Copy out each line of the data below word for word, with nothing changed.

########

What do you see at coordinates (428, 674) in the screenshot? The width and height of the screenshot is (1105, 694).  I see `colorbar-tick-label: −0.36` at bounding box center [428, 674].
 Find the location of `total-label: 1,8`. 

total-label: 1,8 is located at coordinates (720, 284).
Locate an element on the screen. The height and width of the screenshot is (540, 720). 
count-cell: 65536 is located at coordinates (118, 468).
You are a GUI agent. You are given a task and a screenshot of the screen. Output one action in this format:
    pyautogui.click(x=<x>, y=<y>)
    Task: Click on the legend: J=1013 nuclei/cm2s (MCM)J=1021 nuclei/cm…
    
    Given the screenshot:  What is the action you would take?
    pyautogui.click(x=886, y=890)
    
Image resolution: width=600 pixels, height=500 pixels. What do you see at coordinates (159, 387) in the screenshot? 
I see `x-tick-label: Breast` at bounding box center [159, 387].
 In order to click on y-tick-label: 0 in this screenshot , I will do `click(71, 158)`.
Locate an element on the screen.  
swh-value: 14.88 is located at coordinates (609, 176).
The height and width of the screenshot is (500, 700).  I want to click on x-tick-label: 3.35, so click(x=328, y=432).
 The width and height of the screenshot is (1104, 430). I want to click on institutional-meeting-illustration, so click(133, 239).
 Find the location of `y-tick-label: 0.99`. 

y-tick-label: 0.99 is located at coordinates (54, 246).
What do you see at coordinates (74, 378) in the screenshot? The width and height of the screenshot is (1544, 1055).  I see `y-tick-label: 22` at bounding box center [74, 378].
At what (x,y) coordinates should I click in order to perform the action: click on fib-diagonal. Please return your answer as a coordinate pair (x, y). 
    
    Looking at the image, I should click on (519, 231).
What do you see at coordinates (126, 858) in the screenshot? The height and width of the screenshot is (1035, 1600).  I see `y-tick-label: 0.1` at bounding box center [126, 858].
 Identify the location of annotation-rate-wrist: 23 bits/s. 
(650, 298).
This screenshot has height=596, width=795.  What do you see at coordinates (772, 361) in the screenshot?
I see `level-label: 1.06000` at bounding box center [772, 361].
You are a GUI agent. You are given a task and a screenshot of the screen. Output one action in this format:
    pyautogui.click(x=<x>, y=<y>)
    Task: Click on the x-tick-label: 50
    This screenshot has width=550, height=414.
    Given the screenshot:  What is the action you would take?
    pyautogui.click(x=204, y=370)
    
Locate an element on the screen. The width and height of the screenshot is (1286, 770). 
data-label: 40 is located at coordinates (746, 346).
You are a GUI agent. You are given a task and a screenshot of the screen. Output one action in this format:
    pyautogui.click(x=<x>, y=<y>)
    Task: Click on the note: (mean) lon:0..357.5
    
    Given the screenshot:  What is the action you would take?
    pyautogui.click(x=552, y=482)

########

* Result of the exercise *
What do you see at coordinates (428, 674) in the screenshot? The width and height of the screenshot is (1105, 694).  I see `colorbar-tick-label: −0.36` at bounding box center [428, 674].
 Find the location of `total-label: 1,8`. 

total-label: 1,8 is located at coordinates (720, 284).
Locate an element on the screen. The height and width of the screenshot is (540, 720). 
count-cell: 65536 is located at coordinates (118, 468).
You are a GUI agent. You are given a task and a screenshot of the screen. Output one action in this format:
    pyautogui.click(x=<x>, y=<y>)
    Task: Click on the legend: J=1013 nuclei/cm2s (MCM)J=1021 nuclei/cm…
    
    Given the screenshot:  What is the action you would take?
    pyautogui.click(x=886, y=890)
    
Image resolution: width=600 pixels, height=500 pixels. What do you see at coordinates (159, 387) in the screenshot? 
I see `x-tick-label: Breast` at bounding box center [159, 387].
 In order to click on y-tick-label: 0 in this screenshot , I will do `click(71, 158)`.
Locate an element on the screen.  
swh-value: 14.88 is located at coordinates (609, 176).
The height and width of the screenshot is (500, 700).  I want to click on x-tick-label: 3.35, so click(x=328, y=432).
 The width and height of the screenshot is (1104, 430). I want to click on institutional-meeting-illustration, so click(133, 239).
 Find the location of `y-tick-label: 0.99`. 

y-tick-label: 0.99 is located at coordinates (54, 246).
What do you see at coordinates (74, 378) in the screenshot? The width and height of the screenshot is (1544, 1055).  I see `y-tick-label: 22` at bounding box center [74, 378].
At what (x,y) coordinates should I click in order to perform the action: click on fib-diagonal. Please return your answer as a coordinate pair (x, y). 
    
    Looking at the image, I should click on (519, 231).
What do you see at coordinates (126, 858) in the screenshot? The height and width of the screenshot is (1035, 1600).  I see `y-tick-label: 0.1` at bounding box center [126, 858].
 Identify the location of annotation-rate-wrist: 23 bits/s. 
(650, 298).
This screenshot has height=596, width=795.  What do you see at coordinates (772, 361) in the screenshot?
I see `level-label: 1.06000` at bounding box center [772, 361].
You are a GUI agent. You are given a task and a screenshot of the screen. Output one action in this format:
    pyautogui.click(x=<x>, y=<y>)
    Task: Click on the x-tick-label: 50
    This screenshot has width=550, height=414.
    Given the screenshot:  What is the action you would take?
    pyautogui.click(x=204, y=370)
    
Locate an element on the screen. The width and height of the screenshot is (1286, 770). 
data-label: 40 is located at coordinates (746, 346).
You are a GUI agent. You are given a task and a screenshot of the screen. Output one action in this format:
    pyautogui.click(x=<x>, y=<y>)
    Task: Click on the note: (mean) lon:0..357.5
    
    Given the screenshot:  What is the action you would take?
    pyautogui.click(x=552, y=482)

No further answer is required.